PartitionKey | RowKey | Column | Column | |
---|---|---|---|---|
Structure | Username | {owner}:{reponame}:{prId} | Url | Title |
Example | rickvdbosch |
Layla-P:HacktoberfestProject:19 |
https://github.com/Layla-P/HacktoberfestProject/pull/19 |
Get user from table storage based on GitHub info |
This enables us to get all information for a specific user by querying the entire partition for a user. The current combined RowKey is unique and can be parsed into three different columns owner
, reponame
and PrId
.
As a sidestep: we can generate the URL based on that information. So to be efficient we could remove Url too. But if it's simpler to keep it, then we should.
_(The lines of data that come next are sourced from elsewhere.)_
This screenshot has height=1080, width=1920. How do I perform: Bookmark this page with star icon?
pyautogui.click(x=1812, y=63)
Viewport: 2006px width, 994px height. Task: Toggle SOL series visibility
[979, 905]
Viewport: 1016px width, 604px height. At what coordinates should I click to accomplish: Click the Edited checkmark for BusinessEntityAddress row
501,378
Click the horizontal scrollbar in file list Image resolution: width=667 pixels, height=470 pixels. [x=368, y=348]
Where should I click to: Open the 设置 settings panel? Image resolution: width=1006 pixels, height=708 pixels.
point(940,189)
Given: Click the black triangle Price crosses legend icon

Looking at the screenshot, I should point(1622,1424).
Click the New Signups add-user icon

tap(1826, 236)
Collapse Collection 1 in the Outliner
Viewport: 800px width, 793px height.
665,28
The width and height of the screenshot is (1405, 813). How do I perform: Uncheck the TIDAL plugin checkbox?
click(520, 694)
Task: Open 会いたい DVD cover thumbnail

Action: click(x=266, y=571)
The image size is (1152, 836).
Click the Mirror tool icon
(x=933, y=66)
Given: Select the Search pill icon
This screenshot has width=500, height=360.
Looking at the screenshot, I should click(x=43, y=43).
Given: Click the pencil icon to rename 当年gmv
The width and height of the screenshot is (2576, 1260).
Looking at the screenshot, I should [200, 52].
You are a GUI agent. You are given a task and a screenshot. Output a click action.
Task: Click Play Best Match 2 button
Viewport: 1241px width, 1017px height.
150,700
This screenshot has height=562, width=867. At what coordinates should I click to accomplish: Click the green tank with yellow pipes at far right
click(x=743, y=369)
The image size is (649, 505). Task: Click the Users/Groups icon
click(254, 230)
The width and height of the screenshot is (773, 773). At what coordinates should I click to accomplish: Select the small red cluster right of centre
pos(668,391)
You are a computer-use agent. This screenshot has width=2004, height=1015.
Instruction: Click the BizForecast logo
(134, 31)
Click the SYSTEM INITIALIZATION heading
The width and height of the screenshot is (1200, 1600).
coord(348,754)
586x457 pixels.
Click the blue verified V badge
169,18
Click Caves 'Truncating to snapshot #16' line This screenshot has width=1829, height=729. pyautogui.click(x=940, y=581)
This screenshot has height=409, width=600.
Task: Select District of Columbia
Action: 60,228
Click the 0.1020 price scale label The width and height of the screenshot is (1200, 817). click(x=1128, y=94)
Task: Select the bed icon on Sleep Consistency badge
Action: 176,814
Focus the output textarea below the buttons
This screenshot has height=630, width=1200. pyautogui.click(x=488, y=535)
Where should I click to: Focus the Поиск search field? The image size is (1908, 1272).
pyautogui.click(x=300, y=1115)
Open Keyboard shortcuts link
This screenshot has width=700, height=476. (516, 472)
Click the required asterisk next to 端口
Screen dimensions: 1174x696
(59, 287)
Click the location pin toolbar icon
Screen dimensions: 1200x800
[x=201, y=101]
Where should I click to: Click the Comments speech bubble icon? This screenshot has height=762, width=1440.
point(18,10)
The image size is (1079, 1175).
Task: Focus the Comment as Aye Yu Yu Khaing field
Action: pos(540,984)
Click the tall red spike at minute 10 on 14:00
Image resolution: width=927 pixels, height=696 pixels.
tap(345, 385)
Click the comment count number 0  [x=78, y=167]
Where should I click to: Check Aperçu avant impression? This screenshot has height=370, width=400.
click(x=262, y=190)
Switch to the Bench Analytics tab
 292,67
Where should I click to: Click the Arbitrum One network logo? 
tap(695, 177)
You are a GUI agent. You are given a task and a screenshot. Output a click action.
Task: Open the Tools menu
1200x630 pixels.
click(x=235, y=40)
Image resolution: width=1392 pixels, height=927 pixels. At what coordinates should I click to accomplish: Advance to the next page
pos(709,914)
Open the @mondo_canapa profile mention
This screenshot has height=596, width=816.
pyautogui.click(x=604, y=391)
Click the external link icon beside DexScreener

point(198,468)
Any ideas @Layla-P and @CrypticEngima?
@rickvdbosch Thanks, I see the way your thinking about this now and yes it's a big change from the way you think about data in a relational database. I think i need to investigate ' No Sql' style further to better understand. but this information has been a real eye opener
In the current entity setup, repos and the PRs of that repo a user contributed to are serialized into a Json string and stored in one Table Storage column. The maximum length of one column in Table Storage is 64 KiB:
Because of this limit, the current structure might be insufficient for (very) active users.
I propose to implement an alternative structure to make sure we can accommodate even the most active GitHub users. Is that OK?